Читать книгу Vom Herzchirurgen zum Fernfahrer - Markus Maeder - Страница 17
Dienstag San Bernardino
ОглавлениеWenn wir gestern Abend schon in Lugano stecken geblieben sind, soll es heute wenigstens bis zum Bodensee reichen. Über den San Bernardino hinüber nach Graubünden, und von dort dem Rhein entlang bis ans Ziel. Wir haben Walo versprochen, auf ihn zu warten, bis heute Morgen um acht. Wir könnten also ausnahmsweise ausschlafen – bis um sechs Uhr früh die fünf Sattelschlepper von Tatratrans aus Ungarn, die neben uns auf dem Gelände übernachtet haben, die Motoren aufbrummen lassen. Eine ganze Stunde lang. Besser als schlafen ist umladen. Einer unserer drei Tanks muss leer gepumpt und mit einer anderen Sorte Sonnenblumenöl wieder voll gepumpt werden. Los. Was zögern wir noch.
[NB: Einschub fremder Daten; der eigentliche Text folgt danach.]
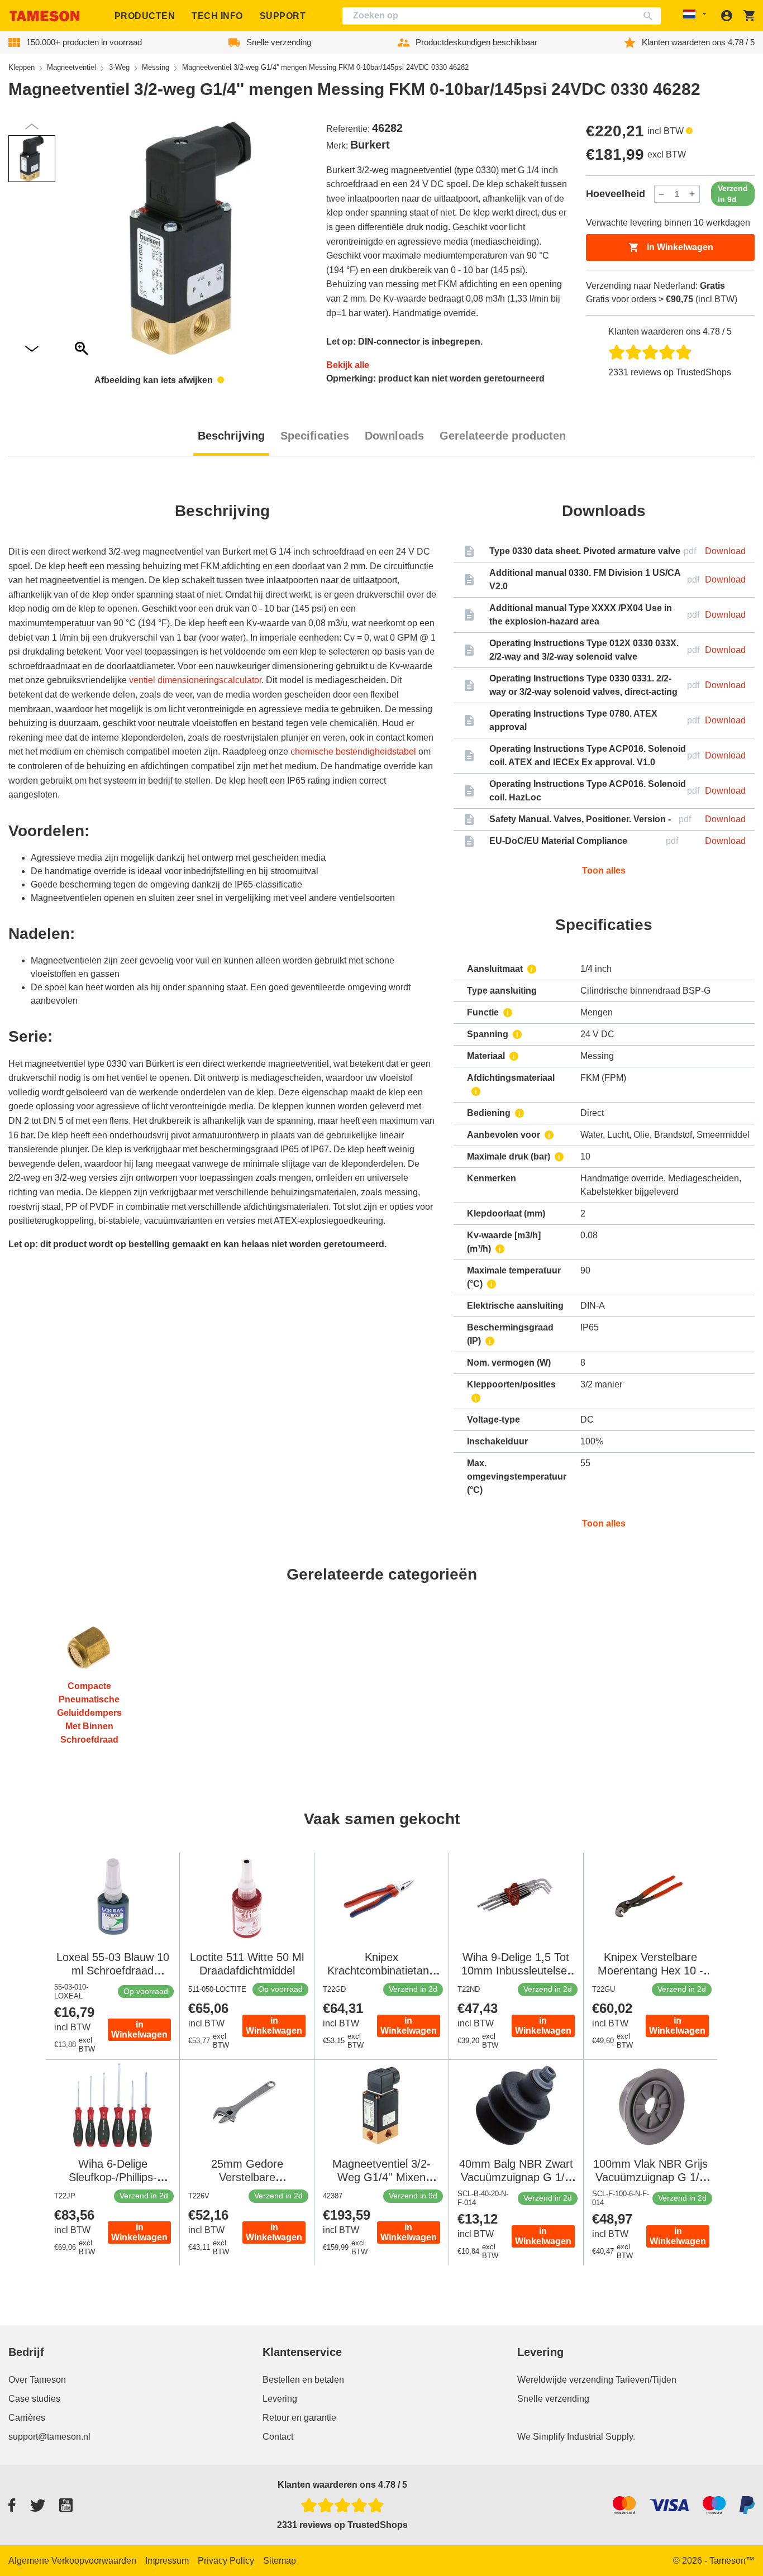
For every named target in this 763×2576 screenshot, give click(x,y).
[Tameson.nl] (44, 16)
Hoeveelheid (615, 193)
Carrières (26, 2417)
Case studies (34, 2398)
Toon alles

Danach gehen wir in die Tankstellenbar zu einem Cappuccino. Dass die Latzhosenmänner, ohne es zu merken, noch einmal in der gestrigen »Gazzetta dello Sport« blättern, behaupte ich nicht aus voller Überzeugung, aber es sieht ganz danach aus. Vielleicht sind es ja auch andere Latzhosenmänner.
Walo trudelt pünktlicher ein, als er es sich wohl selbst zugetraut hätte. Wie frisch geduscht. Der Star des Morgens. Aber Markus ist schon wieder einen Schritt weiter: »Ich setze jetzt auf meiner Scheibe eine Stunde Arbeitszeit ein.«
»Hm?«, fragt Walo und schaut weiterhin gleichgültig dem Girl an der Bar hinterher.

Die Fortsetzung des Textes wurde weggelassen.